On a sadder note, the Toast wallet, one of the most recommended XRP-only wallets is no more. On June 17th, 2020, the development team announced via Twitter: “Toast Wallet has been removed from App Stores in protest at the abysmal treatment of community developers by Ripple.“
The user’s funds are safe, and the existing wallets are still operational, but they’re encouraging people to move their XRPs to other services.
The reason for all of this is unknown at the moment.
It’s rumored that the development team received a grant from Xpring a few years back, and they were waiting for further support that never came. Apparently, Xpring financed newer and more exciting projects like the XUMM app instead.
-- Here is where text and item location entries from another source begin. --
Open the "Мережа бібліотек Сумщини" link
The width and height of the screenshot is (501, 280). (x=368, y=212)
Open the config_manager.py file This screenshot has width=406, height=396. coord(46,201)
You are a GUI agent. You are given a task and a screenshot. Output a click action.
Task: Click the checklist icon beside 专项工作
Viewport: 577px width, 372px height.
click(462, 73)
Created in 2018, Xpring is a Ripple initiative that funds and supports proven projects that exist in the Ripple ecosystem, use the XRP Ledger, and trade in the XRP cryptocurrency.
How to Set Up a Paper Wallet for XRP?
The Ledger Nanos are secure. And some desktop wallets provide cold storage. A paper wallet, though, that’s the coldest of the cold.
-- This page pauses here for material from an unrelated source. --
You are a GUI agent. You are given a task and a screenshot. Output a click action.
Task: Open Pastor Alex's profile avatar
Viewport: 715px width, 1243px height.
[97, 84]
It might be the most secure way to store your cryptocurrency, but they come with their own set of risks. While it’s impossible for a paper wallet to fall prey to a cyber attack or to be affected by viruses, someone might simply steal the paper that contains your keys. Or you might simply lose it. If there are no other copies, your fund will be inaccessible. There’s no way around it.
So, how do you set up one of these?
- Generate an XRP wallet using either RipplePaperWallet, XRPPaperWallet, or XRPnow. Those are all free services.
- You’ll get one public address and one private key. Treasure the second one with your life. Spread the public address around, that’s the one you send when you need someone to pay you in XRPs.
- Make sure everything’s working by sending a small quantity of XRPs to that public address.
- To verify that your funds arrived, copy your public keys in the search box of Ripple’s Account Explorer.
- If everything’s in order, send yourself the full amount you need to transfer.
- If needed, there’s no shame in printing several copies of your new wallet’s info.
Remember that you have to deposit 20 XRP to activate your account. It’s the cost of doing business in the XRP Ledger.